YOUR SOLIN GENERATED RECIPE
Hearty Chickpea and Quinoa Protein Stew
A protein-packed stew of crumbled tempeh, chickpeas, and quinoa simmered in a savory herb broth and finished with a handful of wilted spinach and toasted nutritional yeast.
INGREDIENTS
110 grams Tempeh
40 grams Canned Chickpeas
20 grams Dry Quinoa
25 grams Nutritional Yeast
60 grams Fresh Spinach
1 cup Vegetable Broth
30 grams Yellow Onion
1 clove Garlic
PREPARATION
Sauté the diced onion and minced garlic in a large pot with a splash of water or broth until softened and fragrant.
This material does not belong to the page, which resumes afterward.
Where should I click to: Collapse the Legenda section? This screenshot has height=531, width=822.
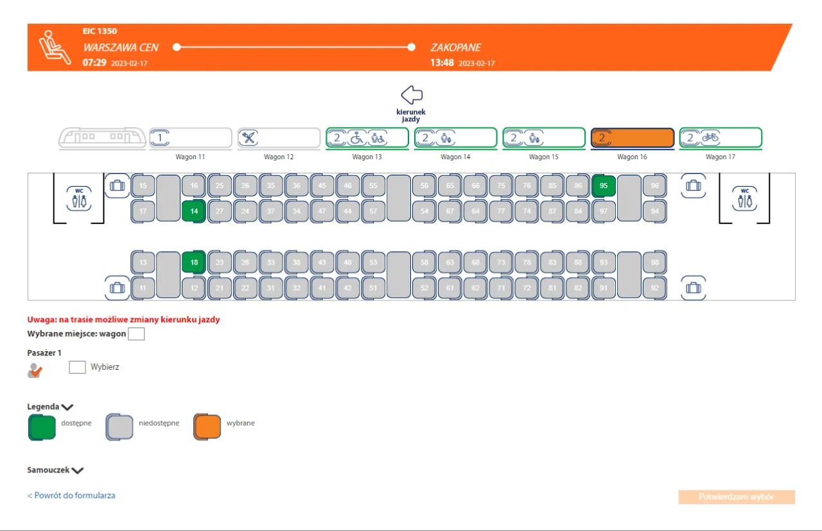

Crumble the tempeh into the pot and cook for a few minutes until it begins to lightly brown.
Add the dry quinoa, drained chickpeas, and vegetable broth to the pot and bring the mixture to a boil.
Reduce the heat to low, cover the pot, and simmer for 15 minutes or until the quinoa is tender and the liquid is mostly absorbed.
Stir in the fresh spinach and nutritional yeast, folding gently until the greens are wilted and the stew becomes thick and savory.
Season with a pinch of sea salt, cracked black pepper, and smoked paprika before serving warm.